To support log isolation between tenants, logs generated by any tenant’s code are published to a separate kafka topic. In addition, all information is also logged to a system-wide topic for administrative analysis.

How about .NET?

JavaScript and Node.js provide for a useful and capable programming model, but many people prefer authoring custom code in .NET and C#. To address this need, the Auth0 Webtasks allow running C# code.

This is achieved with the use of Edge.js, a Node.js module that supports running .NET code in-process with Node.js. Edge.js enables creating JavaScript function proxies around C# async lambda expressions. It supports marshaling data between V8 and CLR heaps in the same process, and reconciles threading models between single-threaded V8 and multi-threaded CLR.

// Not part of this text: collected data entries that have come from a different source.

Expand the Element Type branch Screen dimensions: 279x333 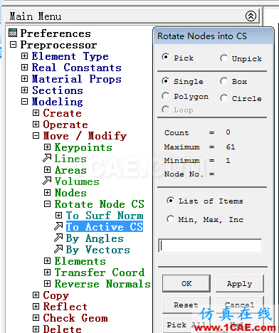(x=24, y=56)
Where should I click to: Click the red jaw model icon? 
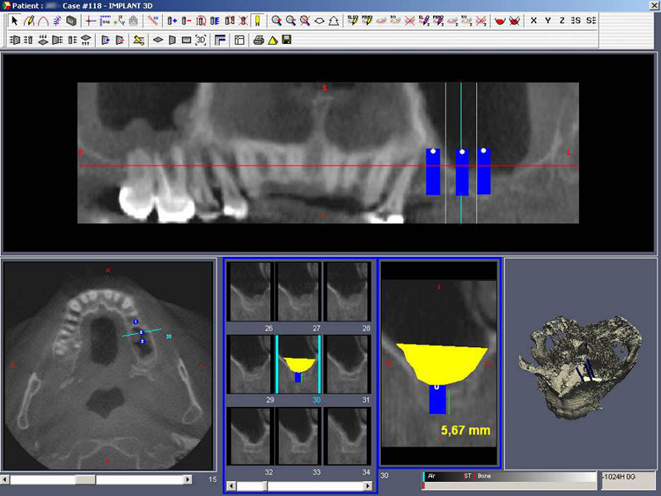500,20
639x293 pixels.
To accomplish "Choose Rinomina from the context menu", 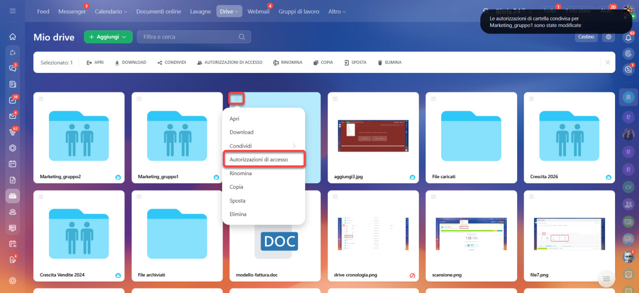I will 241,173.
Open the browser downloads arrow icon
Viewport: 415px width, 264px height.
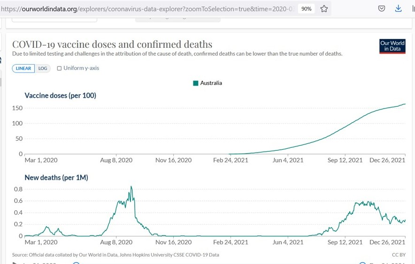398,8
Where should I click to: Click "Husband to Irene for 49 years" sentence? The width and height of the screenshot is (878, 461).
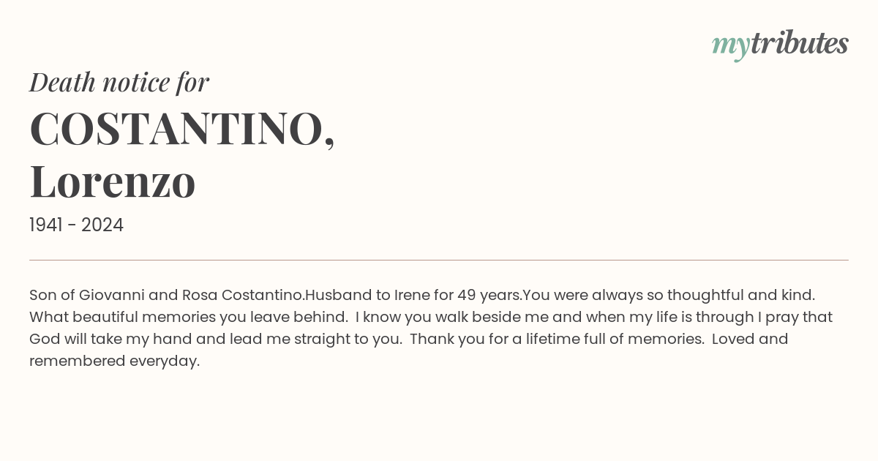[x=413, y=296]
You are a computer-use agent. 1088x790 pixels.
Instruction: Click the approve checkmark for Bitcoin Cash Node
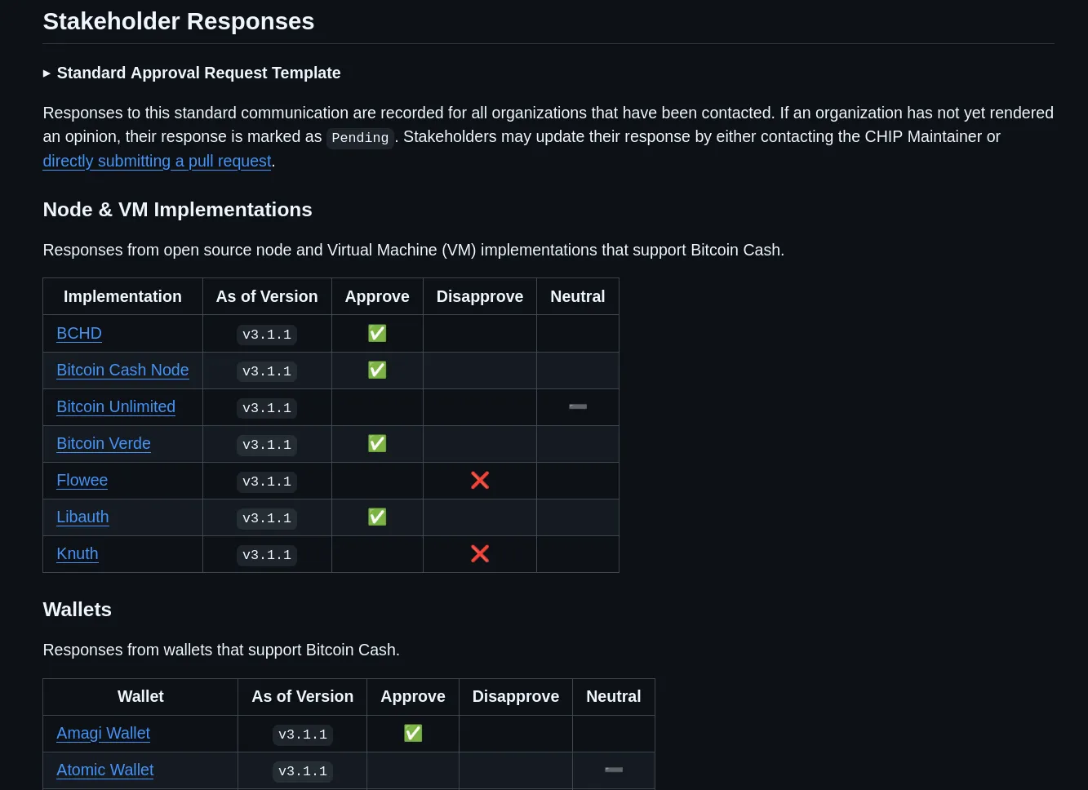coord(377,370)
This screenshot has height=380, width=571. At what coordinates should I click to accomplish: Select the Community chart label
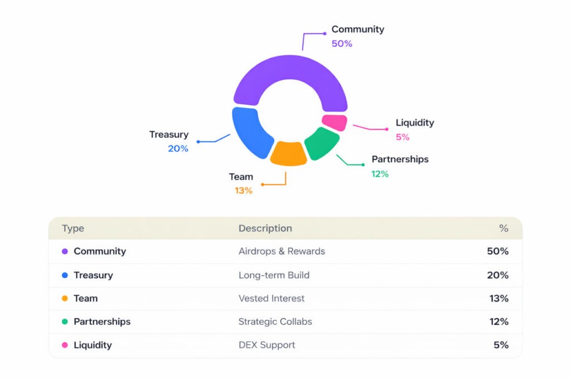click(x=357, y=30)
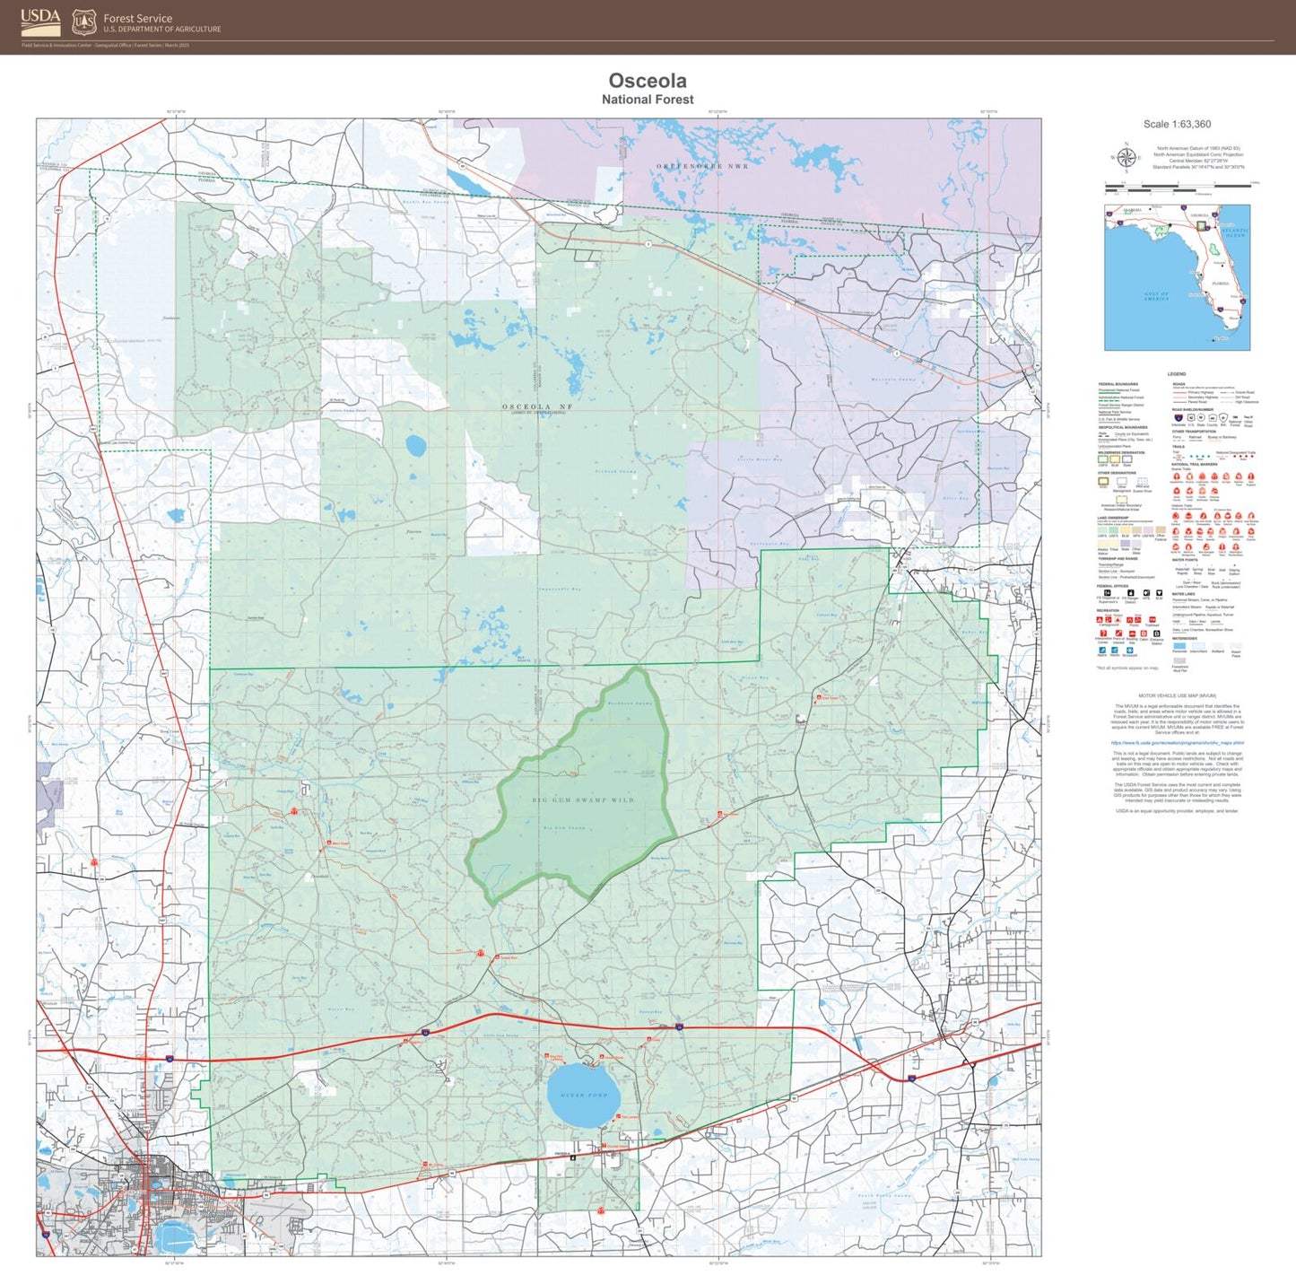
Task: Click the Boating Site recreation icon
Action: pyautogui.click(x=1130, y=633)
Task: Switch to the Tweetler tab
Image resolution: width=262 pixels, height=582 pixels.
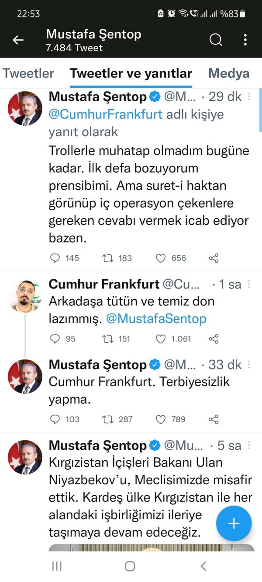Action: tap(28, 73)
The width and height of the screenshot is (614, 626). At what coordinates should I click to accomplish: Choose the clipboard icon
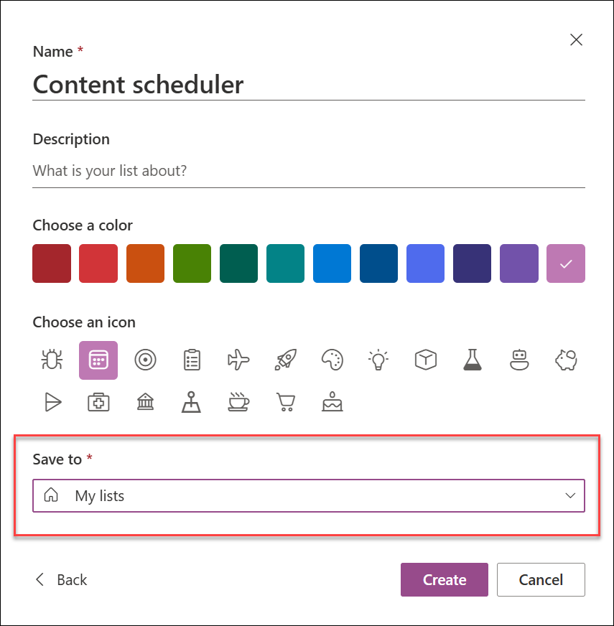[x=192, y=360]
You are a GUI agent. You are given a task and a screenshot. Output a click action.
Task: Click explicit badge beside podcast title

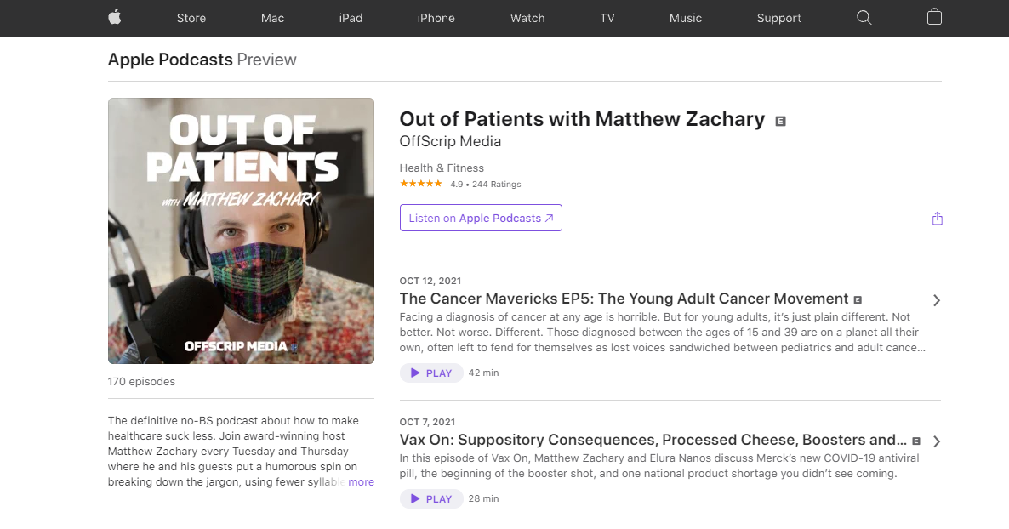point(780,121)
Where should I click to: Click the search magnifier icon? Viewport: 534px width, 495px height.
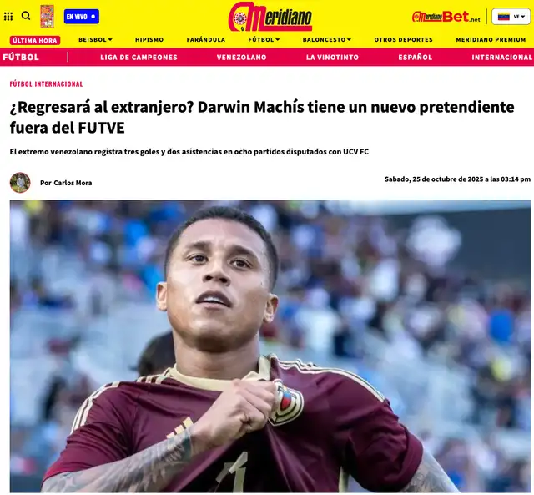tap(26, 16)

return function (context, cb) {
    require('edge').func(function () {/*
        async (dynamic context) => {
            return "Hello, " + + "!";
    */})(context, cb);

In the context of the Auth0 Webtasks, Edge.js uses Mono as the CLR implementation on Linux. With this mechanism, developers can use the full power of the Mono framework to write custom code in C#, and run it in a Linux-based webtask container. The C# code is embedded in Node.js and compiled on the fly to an in-memory assembly for execution.

The Outlook

We are quite excited about the possibilities the Auth0 Webtasks creates for developers. Currently we use webtasks to allow our subscribers to easily import custom credential databases, as well as run custom logic in the authentication pipeline. However, seeing how this extensibility model resonates with the level of control developers appreciate, we are looking forward to opening up many more use cases in a similar way.